Summary: Security researchers and national cyber agencies have repeatedly warned that quishing—phishing delivered via QR codes—scales because humans cannot preview a URL the way they skim an email domain. In parking lots, cafés, and transit posters, attackers overlay cheap stickers on legitimate codes or replace entire signs overnight. The destination may harvest card numbers, install malware profiles, or route victims through credential portals that mimic brand UI.
Retailers that deploy QR for loyalty, parking payment, or feedback loops inherit physical security problems that pure-digital teams rarely model.
Controls that actually help
Tamper-evident sleeves and branded frames make casual sticker swaps more obvious—not foolproof, but they raise effort. Site isolation matters: teach customers to expect a first-party domain, not a random shortener, for payments.
Internally, rotate campaign URLs with expiries for time-limited promos so stale stickers lose value. Pair QR with NFC or printed human-readable URLs where regulation allows—redundant paths reduce single-point fraud.

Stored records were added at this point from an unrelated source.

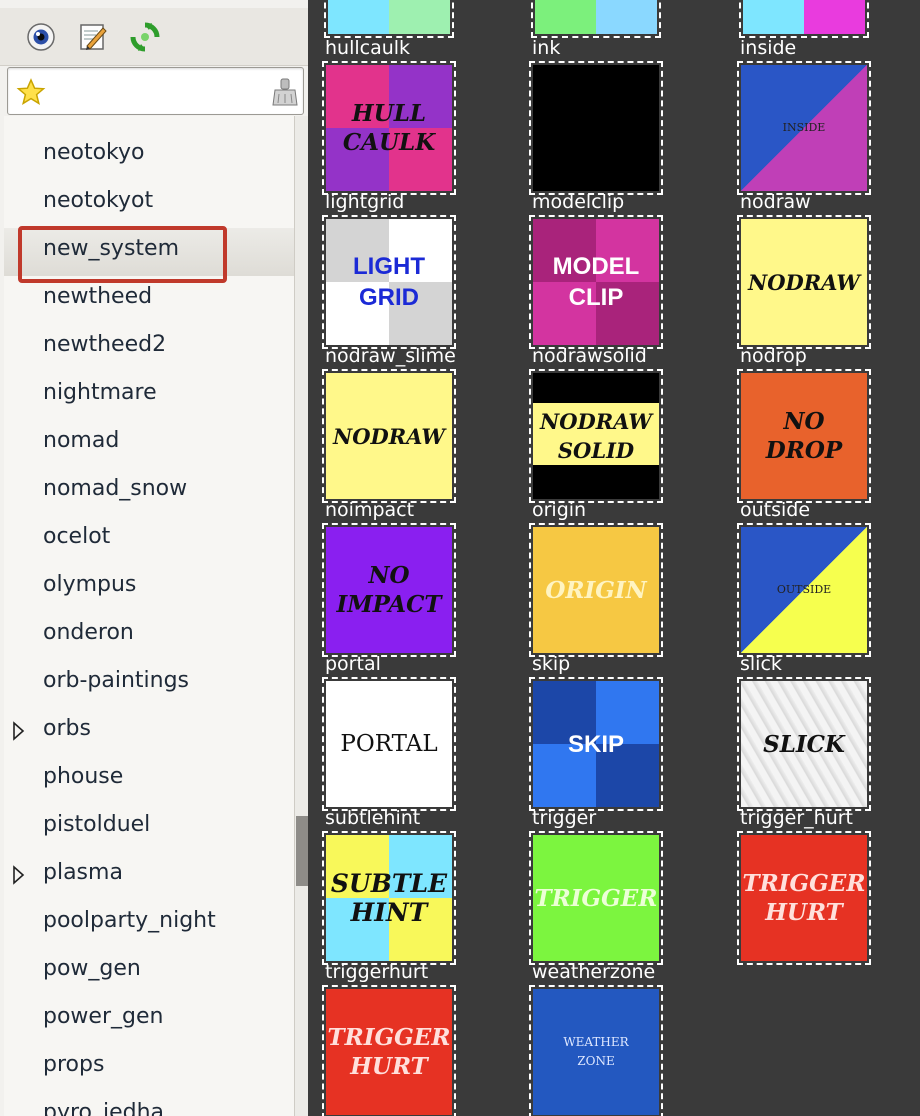 This screenshot has width=920, height=1116. I want to click on texture-name-label: portal, so click(353, 664).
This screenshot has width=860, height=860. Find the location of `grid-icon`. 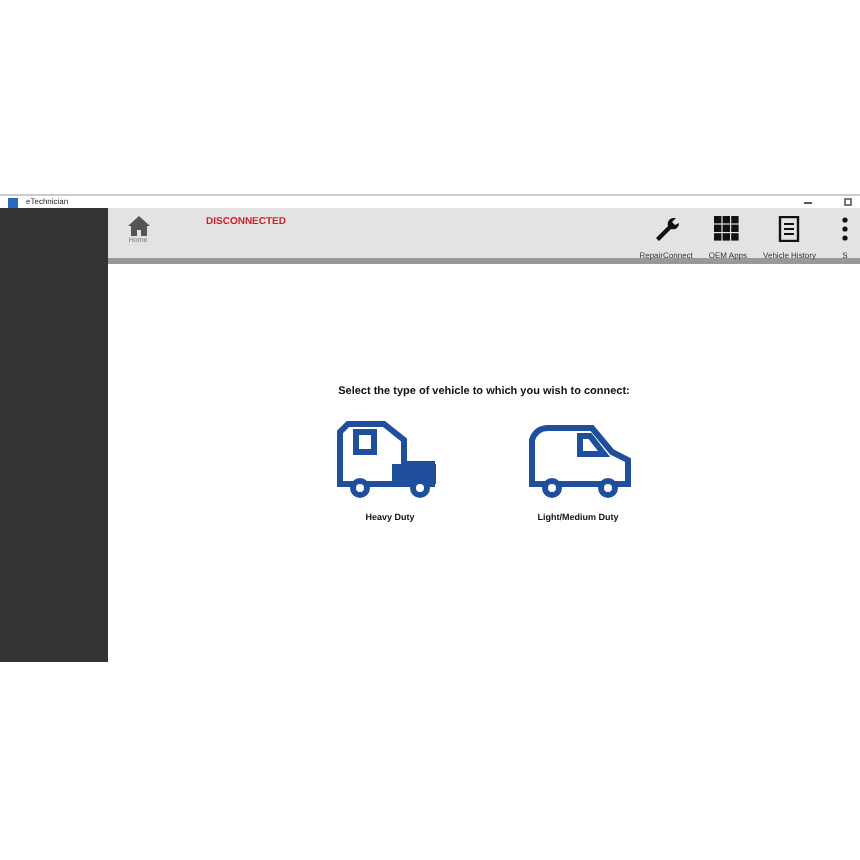

grid-icon is located at coordinates (728, 229).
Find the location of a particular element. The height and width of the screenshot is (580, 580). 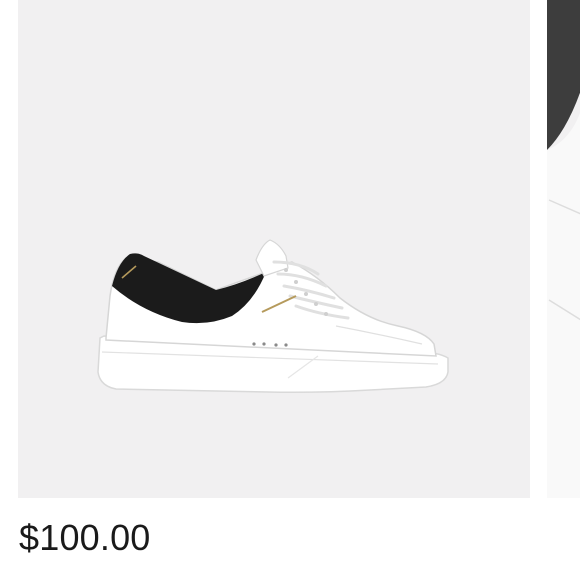

next-product-illustration is located at coordinates (564, 249).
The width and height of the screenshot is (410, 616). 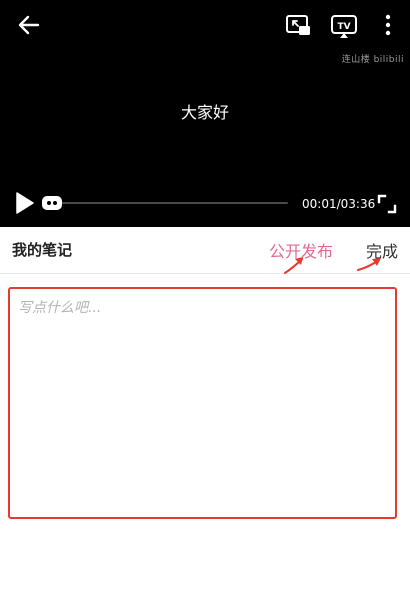 What do you see at coordinates (387, 204) in the screenshot?
I see `fullscreen-icon` at bounding box center [387, 204].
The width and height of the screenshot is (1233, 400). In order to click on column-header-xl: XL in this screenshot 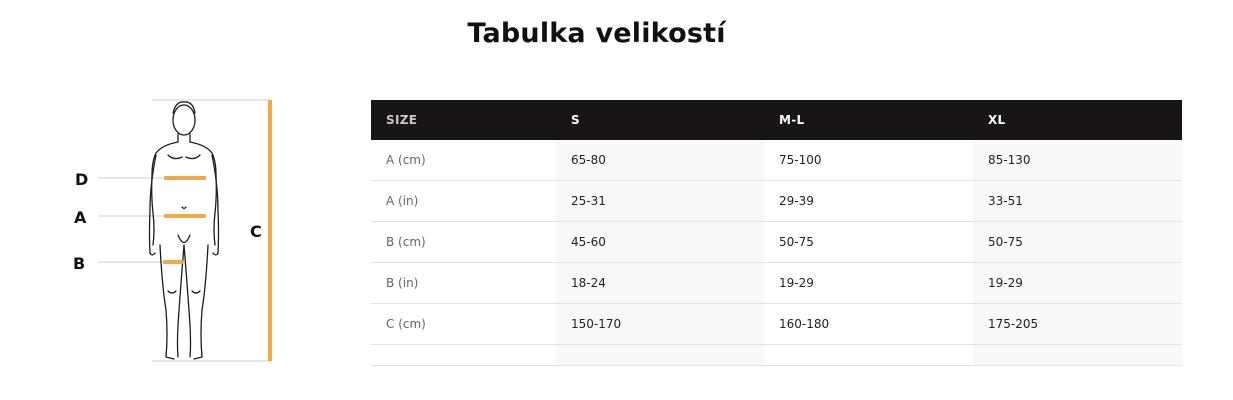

What legitimate batch QR programs should document
- Which domains are authorized to appear in encoded strings.
- Who can create redirects and which MFA gates protect the dashboard.
- Incident playbooks when a store reports “this poster goes somewhere weird.”
Industry angle
QRBatch users generating thousands of codes for good-faith campaigns should still assume adversaries will copy the visual language of trust. Distinctive module patterns alone do not authenticate; server-side attestation and user-visible domain cues do.
Guidance
- US FBI public service announcements on QR code fraud (search FBI scams and safety for current alerts).
- UK NCSC and equivalent agencies publish advice on suspicious QR links—verify latest regional guidance.